Sezione del documento:
Tanti sostengono che la scuola sia influenzata dai poteri forti, quali l’economia, la finanza. E’ probabile, poiché oggi si presta maggiore attenzione a formare il “lavoratore” piuttosto che l’individuo. La realtà, tuttavia, evidenzia che la scuola non è in grado di formare né il lavoratore, né l’individuo. Il “lavoratore” non si forma con l’alternanza scuola-lavoro. E l’allievo non viene formato come “Uomo”.
Alla società occorrono innanzi tutto veri uomini prima che bravi meccanici, idraulici, ingegneri, medici. Se nell’individuo non c’è l’Uomo” allora avremo, come accade molto spesso, manager capaci dell’esercizio più sadico del potere con i propri sottoposti. Gli esiti di tali condotte ricadono inevitabilmente sulla società tutta.
A scuola la formazione non coincide con l’istruzione. L’istruzione è il “passaggio” di contenuti mentali da una testa all’altra. L’educazione, invece, è cura della formazione del sentimento di una persona. Il sentimento si impara, è un contenuto culturale. Il sentimento è diverso dalle pulsioni.
Dai fatti di cronaca e da quanto accade nelle scuole si assiste a giovani che non conoscono la risonanza emotiva dei propri sentimenti. Per loro non c’è differenza fra insultare un professore o prenderlo a calci, fra corteggiare una ragazza o violentarla. Molti giovani non hanno la risonanza emotiva di una differenza reale. Sono privi di sentimenti. I sentimenti non si hanno in natura, sono culturali, si imparano in famiglia, così come sono stati appresi anticamente dalle tribù primitive che raccontavano miti, dalle nonne che raccontavano storie per insegnare la differenza fra il Bene e il Male, fra le cose giuste e le cose ingiuste.

Dati da esaminare:
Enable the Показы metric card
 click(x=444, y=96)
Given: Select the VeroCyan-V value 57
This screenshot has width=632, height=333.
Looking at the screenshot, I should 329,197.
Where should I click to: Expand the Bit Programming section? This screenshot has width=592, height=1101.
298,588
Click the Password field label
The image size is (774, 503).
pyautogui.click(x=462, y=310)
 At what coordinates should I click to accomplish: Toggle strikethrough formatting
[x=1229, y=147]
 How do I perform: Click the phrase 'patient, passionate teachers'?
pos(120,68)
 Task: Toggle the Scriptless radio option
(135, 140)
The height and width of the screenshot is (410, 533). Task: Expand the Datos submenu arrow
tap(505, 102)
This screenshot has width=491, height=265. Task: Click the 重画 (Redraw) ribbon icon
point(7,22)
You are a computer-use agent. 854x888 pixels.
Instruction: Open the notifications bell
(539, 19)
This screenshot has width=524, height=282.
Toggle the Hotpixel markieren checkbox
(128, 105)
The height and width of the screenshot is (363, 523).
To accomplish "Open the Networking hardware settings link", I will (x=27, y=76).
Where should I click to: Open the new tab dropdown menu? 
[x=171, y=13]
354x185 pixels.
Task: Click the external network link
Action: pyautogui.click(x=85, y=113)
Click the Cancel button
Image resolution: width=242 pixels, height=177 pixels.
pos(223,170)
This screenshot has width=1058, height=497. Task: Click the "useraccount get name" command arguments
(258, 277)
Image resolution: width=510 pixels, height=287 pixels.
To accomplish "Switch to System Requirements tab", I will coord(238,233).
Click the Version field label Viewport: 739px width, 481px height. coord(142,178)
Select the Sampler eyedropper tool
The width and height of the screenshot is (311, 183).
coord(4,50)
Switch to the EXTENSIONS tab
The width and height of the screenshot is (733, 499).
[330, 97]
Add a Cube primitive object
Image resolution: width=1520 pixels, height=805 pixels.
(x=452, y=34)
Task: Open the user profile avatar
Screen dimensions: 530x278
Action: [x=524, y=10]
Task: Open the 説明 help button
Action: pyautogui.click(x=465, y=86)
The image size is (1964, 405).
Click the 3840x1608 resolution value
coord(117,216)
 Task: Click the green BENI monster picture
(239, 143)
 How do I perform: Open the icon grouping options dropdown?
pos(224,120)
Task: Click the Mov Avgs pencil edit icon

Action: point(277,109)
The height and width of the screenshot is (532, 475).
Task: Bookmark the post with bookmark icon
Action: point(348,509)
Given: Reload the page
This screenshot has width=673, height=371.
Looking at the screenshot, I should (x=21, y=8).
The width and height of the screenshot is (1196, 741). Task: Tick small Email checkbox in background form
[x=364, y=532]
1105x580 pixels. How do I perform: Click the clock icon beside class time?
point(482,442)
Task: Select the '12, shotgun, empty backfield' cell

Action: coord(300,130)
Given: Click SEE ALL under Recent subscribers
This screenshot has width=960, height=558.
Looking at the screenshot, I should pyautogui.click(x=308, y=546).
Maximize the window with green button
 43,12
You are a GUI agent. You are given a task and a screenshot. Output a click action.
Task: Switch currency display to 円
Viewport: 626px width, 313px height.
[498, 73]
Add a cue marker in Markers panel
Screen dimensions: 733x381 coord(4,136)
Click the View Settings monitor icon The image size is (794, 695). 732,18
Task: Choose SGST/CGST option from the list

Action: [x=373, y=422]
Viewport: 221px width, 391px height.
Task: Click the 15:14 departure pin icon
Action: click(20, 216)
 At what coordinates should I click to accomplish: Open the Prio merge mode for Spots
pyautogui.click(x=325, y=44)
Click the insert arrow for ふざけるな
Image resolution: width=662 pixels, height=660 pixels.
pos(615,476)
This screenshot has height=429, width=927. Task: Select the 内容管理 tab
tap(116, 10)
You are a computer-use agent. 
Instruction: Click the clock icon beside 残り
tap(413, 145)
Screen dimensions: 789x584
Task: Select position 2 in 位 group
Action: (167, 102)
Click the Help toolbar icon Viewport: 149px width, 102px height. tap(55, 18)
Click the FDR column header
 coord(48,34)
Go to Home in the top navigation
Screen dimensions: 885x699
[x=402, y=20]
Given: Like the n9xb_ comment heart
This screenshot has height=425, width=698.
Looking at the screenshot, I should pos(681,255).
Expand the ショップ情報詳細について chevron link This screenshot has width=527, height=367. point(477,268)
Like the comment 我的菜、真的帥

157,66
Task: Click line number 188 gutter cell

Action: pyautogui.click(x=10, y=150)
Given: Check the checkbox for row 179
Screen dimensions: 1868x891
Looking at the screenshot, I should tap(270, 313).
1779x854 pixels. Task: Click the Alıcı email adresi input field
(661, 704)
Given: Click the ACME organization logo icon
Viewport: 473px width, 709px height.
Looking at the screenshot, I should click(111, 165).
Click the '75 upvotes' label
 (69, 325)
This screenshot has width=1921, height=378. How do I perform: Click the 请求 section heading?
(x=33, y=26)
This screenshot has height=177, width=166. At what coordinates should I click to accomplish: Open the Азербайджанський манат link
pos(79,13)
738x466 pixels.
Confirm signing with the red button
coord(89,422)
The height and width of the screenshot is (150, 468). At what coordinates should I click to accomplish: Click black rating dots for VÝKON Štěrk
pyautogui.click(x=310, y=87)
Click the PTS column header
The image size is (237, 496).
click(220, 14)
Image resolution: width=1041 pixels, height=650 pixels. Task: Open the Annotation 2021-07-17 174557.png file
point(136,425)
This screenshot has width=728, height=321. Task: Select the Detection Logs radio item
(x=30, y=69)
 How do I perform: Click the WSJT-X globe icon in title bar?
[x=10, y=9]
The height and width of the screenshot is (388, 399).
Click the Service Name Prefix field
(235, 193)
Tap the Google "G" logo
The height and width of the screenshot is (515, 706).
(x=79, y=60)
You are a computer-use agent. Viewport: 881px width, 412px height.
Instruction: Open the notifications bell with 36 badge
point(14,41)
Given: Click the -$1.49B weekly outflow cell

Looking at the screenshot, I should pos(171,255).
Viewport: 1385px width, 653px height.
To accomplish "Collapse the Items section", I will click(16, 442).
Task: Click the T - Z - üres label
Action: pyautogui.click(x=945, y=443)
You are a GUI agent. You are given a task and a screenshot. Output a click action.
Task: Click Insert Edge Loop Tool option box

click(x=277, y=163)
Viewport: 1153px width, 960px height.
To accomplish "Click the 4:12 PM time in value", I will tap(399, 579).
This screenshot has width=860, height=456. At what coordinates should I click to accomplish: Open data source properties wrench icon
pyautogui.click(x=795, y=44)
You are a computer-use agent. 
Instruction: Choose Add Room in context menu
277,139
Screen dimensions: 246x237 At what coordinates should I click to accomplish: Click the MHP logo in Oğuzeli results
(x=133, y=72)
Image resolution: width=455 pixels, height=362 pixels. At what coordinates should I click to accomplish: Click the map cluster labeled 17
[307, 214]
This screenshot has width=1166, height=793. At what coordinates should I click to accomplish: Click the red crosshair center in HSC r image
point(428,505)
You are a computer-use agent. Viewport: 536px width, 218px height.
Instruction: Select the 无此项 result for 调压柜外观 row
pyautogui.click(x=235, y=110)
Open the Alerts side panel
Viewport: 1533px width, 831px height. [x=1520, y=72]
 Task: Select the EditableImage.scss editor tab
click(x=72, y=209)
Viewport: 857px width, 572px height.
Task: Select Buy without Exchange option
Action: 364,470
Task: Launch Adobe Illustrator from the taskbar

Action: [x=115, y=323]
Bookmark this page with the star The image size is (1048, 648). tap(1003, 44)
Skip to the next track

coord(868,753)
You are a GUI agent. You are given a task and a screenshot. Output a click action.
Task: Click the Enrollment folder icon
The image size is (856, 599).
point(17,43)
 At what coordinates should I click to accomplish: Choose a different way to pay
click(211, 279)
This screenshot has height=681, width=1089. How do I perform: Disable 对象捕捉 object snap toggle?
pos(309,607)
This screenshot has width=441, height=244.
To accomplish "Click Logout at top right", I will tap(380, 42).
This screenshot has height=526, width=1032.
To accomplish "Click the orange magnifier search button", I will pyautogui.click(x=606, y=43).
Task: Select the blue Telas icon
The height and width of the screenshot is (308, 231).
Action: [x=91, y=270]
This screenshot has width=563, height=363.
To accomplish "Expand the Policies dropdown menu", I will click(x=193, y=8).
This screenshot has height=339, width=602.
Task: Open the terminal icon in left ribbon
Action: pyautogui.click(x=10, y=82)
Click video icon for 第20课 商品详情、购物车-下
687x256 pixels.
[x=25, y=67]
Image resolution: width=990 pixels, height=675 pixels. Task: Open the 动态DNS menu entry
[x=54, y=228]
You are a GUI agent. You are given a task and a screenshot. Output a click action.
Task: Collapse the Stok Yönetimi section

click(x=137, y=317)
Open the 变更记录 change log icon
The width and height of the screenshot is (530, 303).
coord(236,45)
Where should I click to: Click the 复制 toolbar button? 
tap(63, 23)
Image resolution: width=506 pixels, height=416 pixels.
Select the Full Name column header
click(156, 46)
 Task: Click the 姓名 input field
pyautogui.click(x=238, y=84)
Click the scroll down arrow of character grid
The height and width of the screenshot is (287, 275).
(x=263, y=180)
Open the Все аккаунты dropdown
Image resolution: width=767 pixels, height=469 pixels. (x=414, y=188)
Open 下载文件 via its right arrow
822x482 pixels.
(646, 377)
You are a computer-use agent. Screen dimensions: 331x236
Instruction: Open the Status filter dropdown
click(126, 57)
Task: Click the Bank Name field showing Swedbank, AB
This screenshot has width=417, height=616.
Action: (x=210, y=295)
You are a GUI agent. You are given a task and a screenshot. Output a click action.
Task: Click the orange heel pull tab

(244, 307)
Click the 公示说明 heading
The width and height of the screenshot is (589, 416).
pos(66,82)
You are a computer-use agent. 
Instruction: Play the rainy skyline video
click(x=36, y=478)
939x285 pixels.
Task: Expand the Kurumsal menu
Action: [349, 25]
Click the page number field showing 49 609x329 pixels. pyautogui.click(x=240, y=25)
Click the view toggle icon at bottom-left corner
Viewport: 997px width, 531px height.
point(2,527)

Esplora il materiale:
• a. Nel brano sulla scuola, che cos'è l'istruzione?
• b. Ricopia il brano sulla scuola da "Alla società occorrono" a "sulla società tutta.".
• c. Riprendi il brano sulla scuola dal punto in cui si ferma e prosegui il testo.

Insieme delle risposte:
• a. È il passaggio di contenuti mentali da una testa all'altra.

• b.
Alla società occorrono innanzi tutto veri uomini prima che bravi meccanici, idraulici, ingegneri, medici. Se nell’individuo non c’è l’Uomo” allora avremo, come accade molto spesso, manager capaci dell’esercizio più sadico del potere con i propri sottoposti. Gli esiti di tali condotte ricadono inevitabilmente sulla società tutta.

• c.
Gli stessi miti greci offrivano una galleria di sentimenti, di passioni rappresentate da divinità come Zeus, il potere, Atena, l’intelligenza, Apollo, la bellezza, Dioniso, la follia. Ai nostri tempi, purtroppo, non ci sono più i miti, e nelle scuole si dà poca importanza alla Letteratura, la quale ci insegna l’amore in tutte le sue declinazioni. Ci narra il dolore, la tragedia, la disperazione, la noia.
Se un giovane non impara a conoscere tali condizioni di sofferenza, come farà a riconoscere e gestire i propri stati d’animo? Accade quindi che, come sostiene il professor Galimberti, filosofo e psicologo, il giovane sta male e non sa spiegarne la causa, poiché “non possiede il vocabolario dell’apparato sentimentale”. E, se uno è privo di sentimenti, può commettere qualsiasi azione, come i bulli che, non possedendo un linguaggio, si esprimono con i gesti.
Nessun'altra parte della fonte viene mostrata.